**WHAT YOU ARE ASKED TO DO**. Copy the material below word for word, beginning at the line containing "The width and" and continuing through the end of the material. Omit the pictures from your answer.

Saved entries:
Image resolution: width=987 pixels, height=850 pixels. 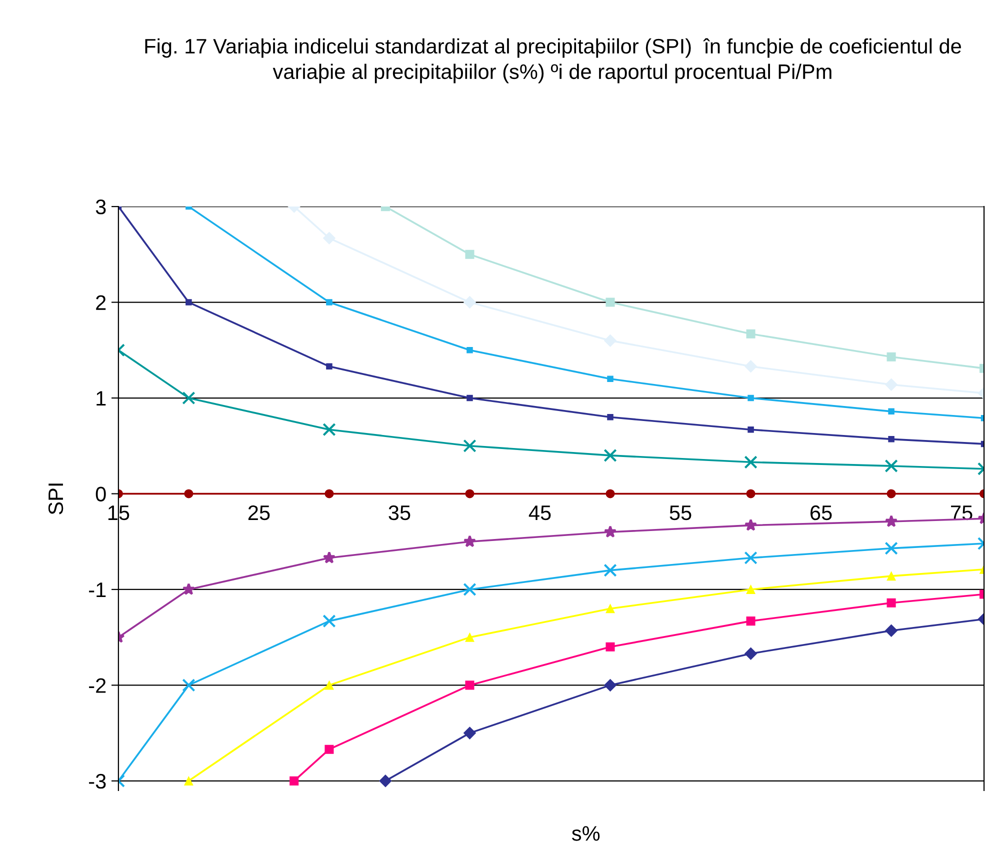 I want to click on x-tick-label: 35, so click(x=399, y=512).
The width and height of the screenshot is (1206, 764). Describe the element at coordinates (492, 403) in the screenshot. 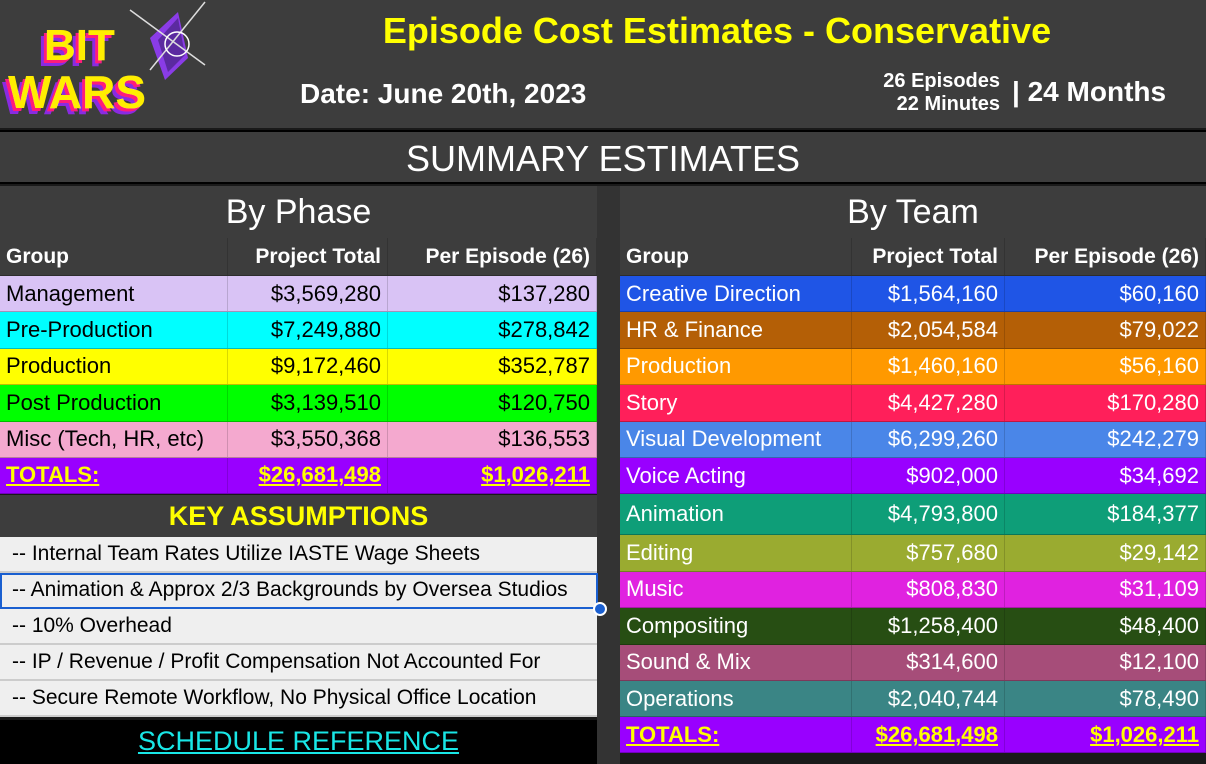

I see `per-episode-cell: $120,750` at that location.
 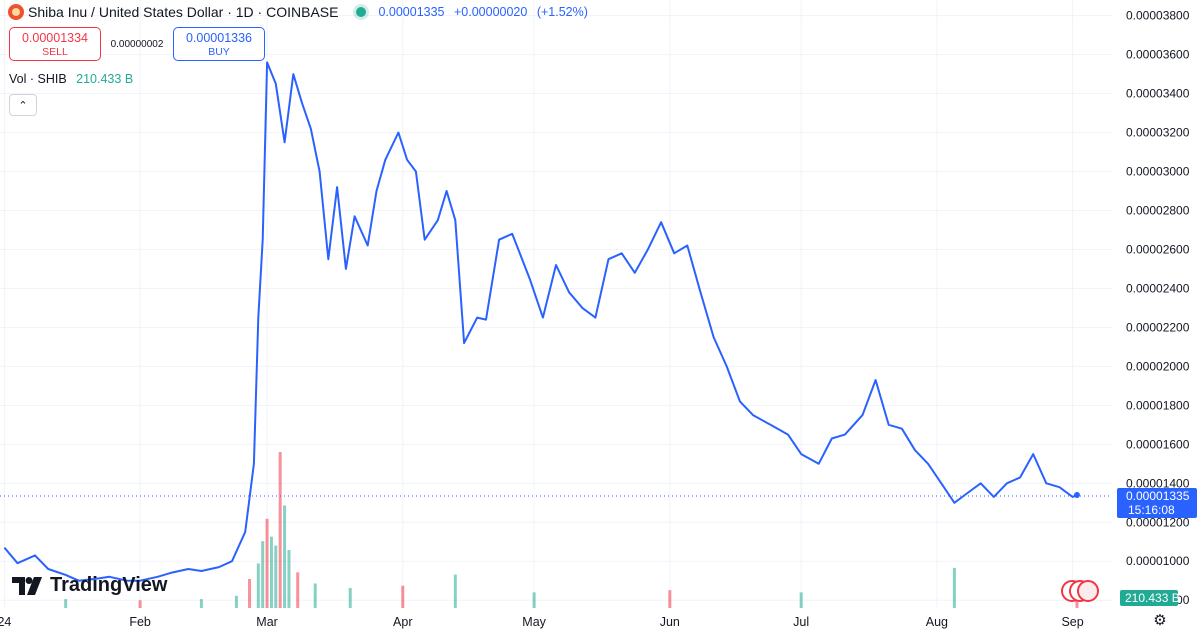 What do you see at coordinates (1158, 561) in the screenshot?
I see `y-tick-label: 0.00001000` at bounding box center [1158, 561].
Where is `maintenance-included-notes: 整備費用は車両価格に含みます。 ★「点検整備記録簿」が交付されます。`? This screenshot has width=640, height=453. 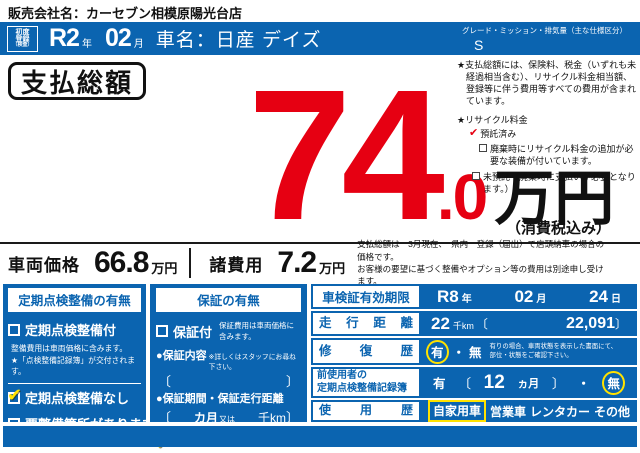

**COMPLETED EXERCISE**.
The width and height of the screenshot is (1206, 764). Describe the element at coordinates (492, 403) in the screenshot. 

I see `per-episode-cell: $120,750` at that location.
  What do you see at coordinates (1158, 561) in the screenshot?
I see `y-tick-label: 0.00001000` at bounding box center [1158, 561].
Where is `maintenance-included-notes: 整備費用は車両価格に含みます。 ★「点検整備記録簿」が交付されます。`? This screenshot has width=640, height=453. 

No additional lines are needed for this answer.